Friday 7 August 1992

LEFT UNITY: NICE IDEA, SHAME ABOUT REALITY


Tribune leader, 7 August 1992

For some on the left, the lessons of Labour's leadership contest and John Smith's distribution of Shadow Cabi­net and front-bench posts are clear. "The triumph of the right is now complete," declared Ken Livingstone in the New Statesman last week. The genuine soft left has to cut itself free from the Brown, Blair, Cook, Straw 'realist' wing, recog­nising that in everything but name, these people are now on the right wing of the party every bit as much as Jack Cunning­ham." The left of the Tribune Group of MPs should line up with the Campaign Group and run a joint slate of candidates for the next set of Shadow Cabinet elec­tions, he argued.

Few have expressed themselves so di­rectly and publicly, but a version of Mr Livingstone's position is shared by plenty of other left MPs. In the medium term at least, left unity in parliament is a high priority, they believe.

Up to a point, it is difficult to disagree. Labour is insufficiently radical and is in danger of getting even worse. The idea of persuading radicals in the Parliamentary Labour Party to work together is an at­tractive one. If, instead of squabbling, left MPs could come together on a com­mon platform, the chances of putting Labour on a radical course might be in­creased.

The problem is that it is increasingly difficult to define the Labour left as a group of people with a common political platform. Of course, the left has common values. Anti-militarism is one; the sense that labour should be empowered against capital is another. The left believes that people should have more control over the decisions that fundamentally affect their everyday lives.

So one could go on – but these common values do not yield agreement on the great issues of the day. On these, from the European Community through electoral reform to the importance of Green poli­tics, the left is deeply divided. Most im­portant, on the economy, where once there was left consensus on the neo-Keynesian protectionism of the Alternative Economic Strategy, there is not one left position but a raft of competing ideas, with fundamental disagreements about devaluation, the possibilities of European alternative economic strategies, nationalisation and much more besides.

Add the continuing arguments on the left about toleration of Leninist entrists in the Labour Party and about the future of the block vote at Labour conference, and it is difficult to see how a comprehen­sive platform could be devised to bring together the left rather than divide it.
It follows that it is not always very easy these days to define who isn’t on the left.

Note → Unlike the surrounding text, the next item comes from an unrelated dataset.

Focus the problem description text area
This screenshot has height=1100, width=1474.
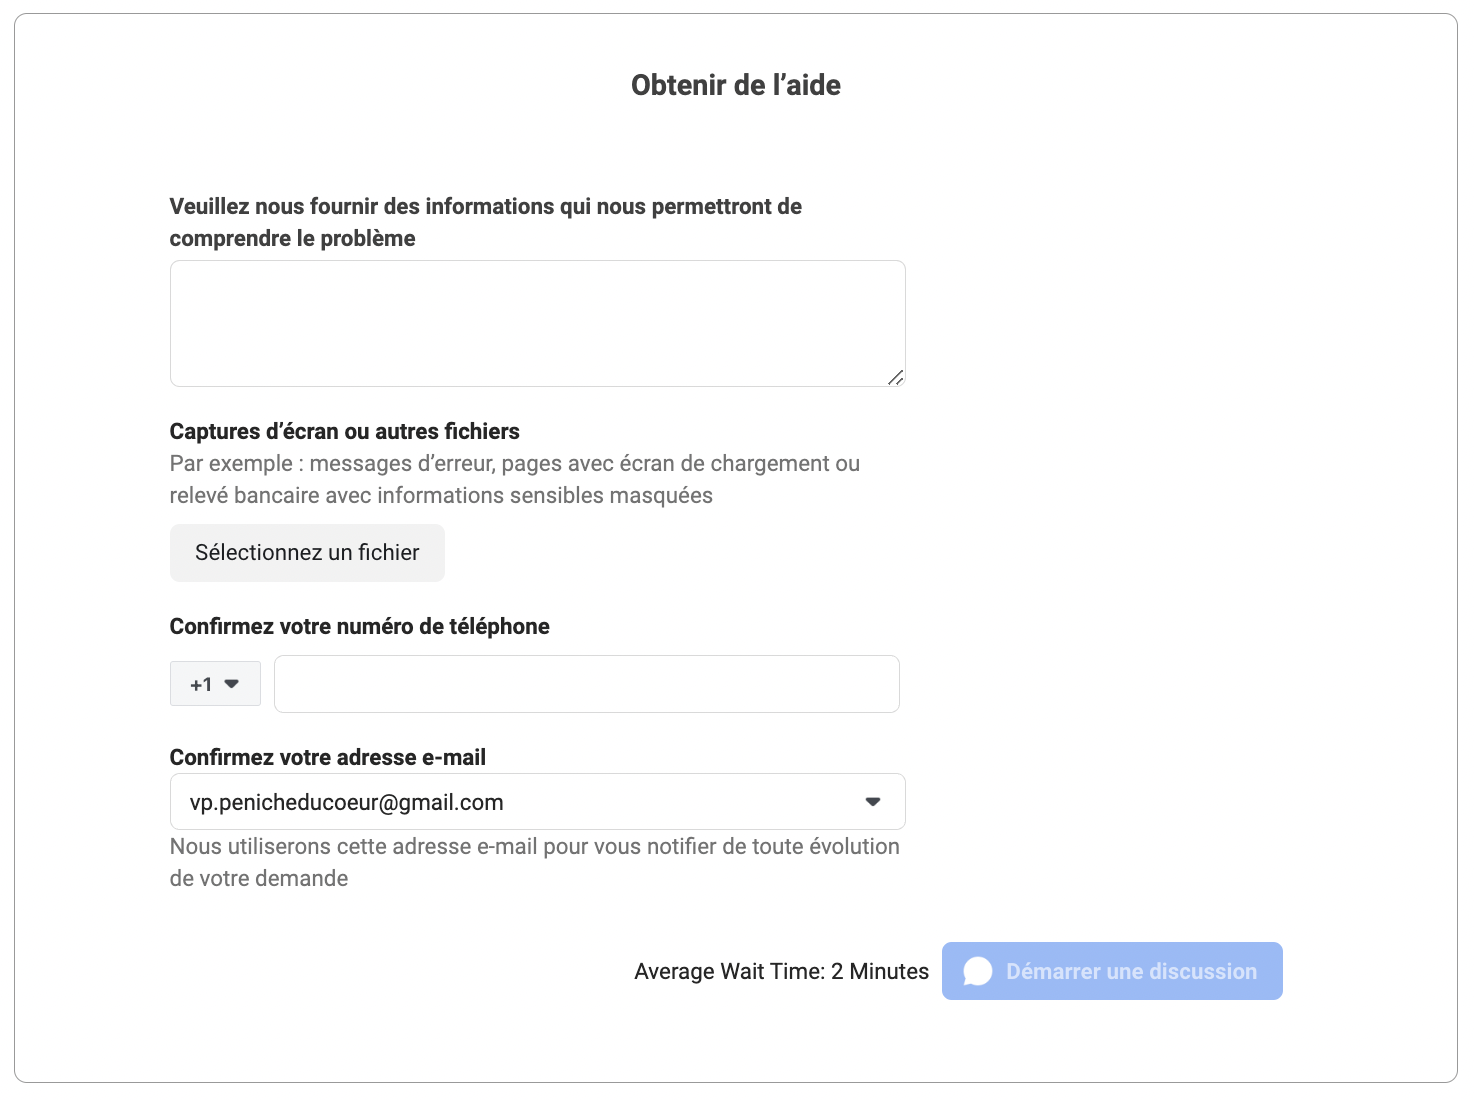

Abandoning principles in the pursuit of power is all too familiar a phenomenon, and it is just about possible that some or even all of “the Brown, Blair, Cook, Straw ‘realist' wing" of the soft left have sold the pass on everything they once be­lieved, as Mr Livingstone claims. But the evidence for his assertion is patchy, to say the least.

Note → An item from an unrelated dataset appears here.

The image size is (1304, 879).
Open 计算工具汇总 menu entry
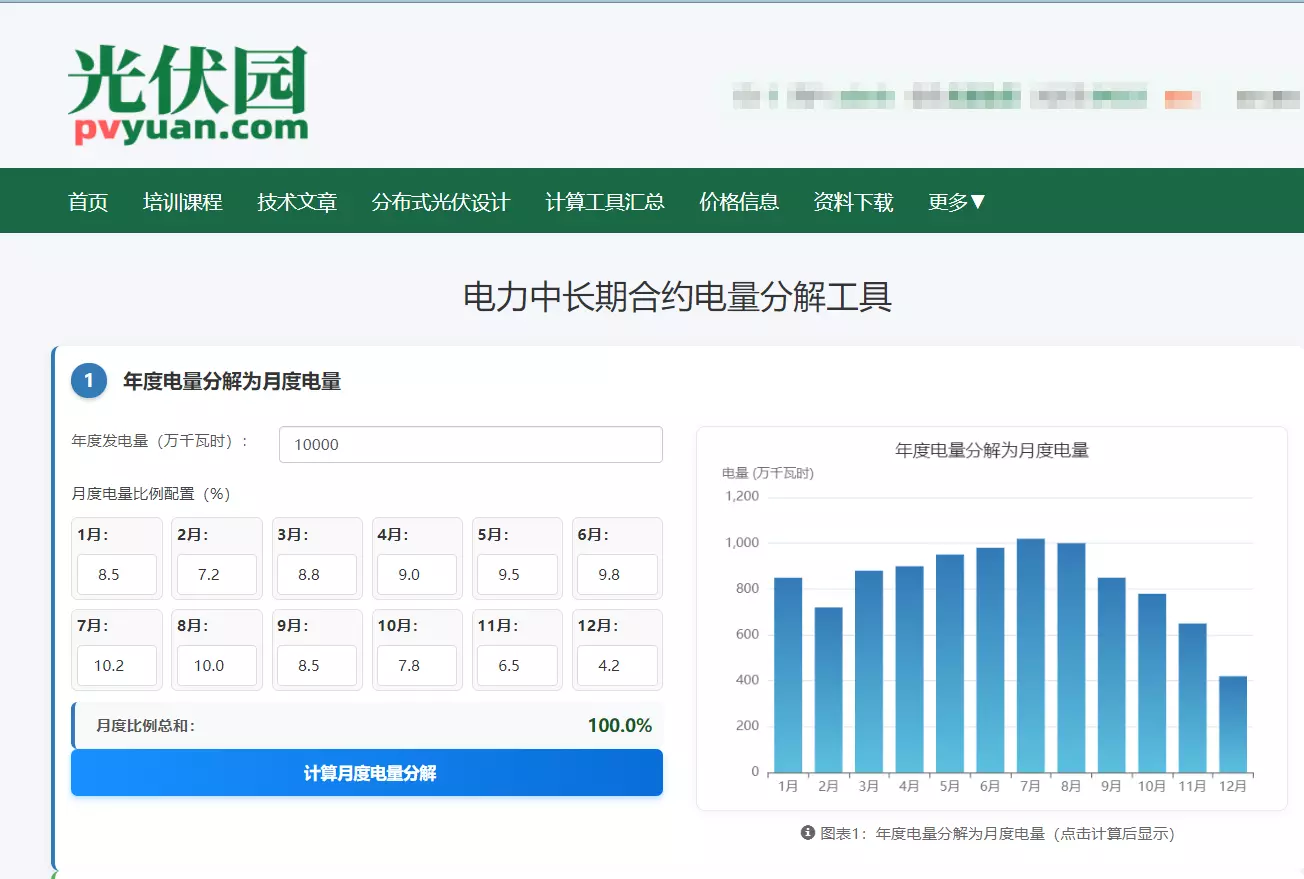(605, 202)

Unless serious signs of apostasy ap­pear, the energy that Mr Livingstone would like to see spent on realigning and rebuilding the left would be better used simply to encourage open no-holds-barred debate on Labour's future, no one in the party excluded.


BOSNIA NEEDS ARMED INTERVENTION TO SURVIVE

The six weeks since Tribune – then alone  among  British  newspapers – first argued for limited military inter­vention to save Sarajevo from the bloody siege by Serbian irregulars should have been used by the governments of west­ern Europe to make the necessary military preparations and then to send in the aircraft and troops.

Instead, the British and American governments have resisted all calls for military force to stop the siege, taking refuge in hand-wringing and hoping against hope that sanctions and peace talks will yield some result.

Meanwhile, the crisis in Bosnia has de­veloped precisely as any intelligent ob­server knew it would. The Serbs have consolidated their positions and contin­ued the grisly programme of "ethnic cleansing”; and the Croats, at first hesitant about getting in on the act in Bosnia for fear of what might result, have pitched in with a vengeance. The carving-up of Bosnia between Serbia and Croatia is now well advanced.

It is not too late to rescue the situation. Sarajevo is still holding out – just. However emboldened they have been by the criminal prevarication of the British and American governments, the Serbian mili­tias are still not in a position seriously to resist what the big powers could throw at them; the same goes for their Croatian counterparts. But in another couple of months  it will be too late.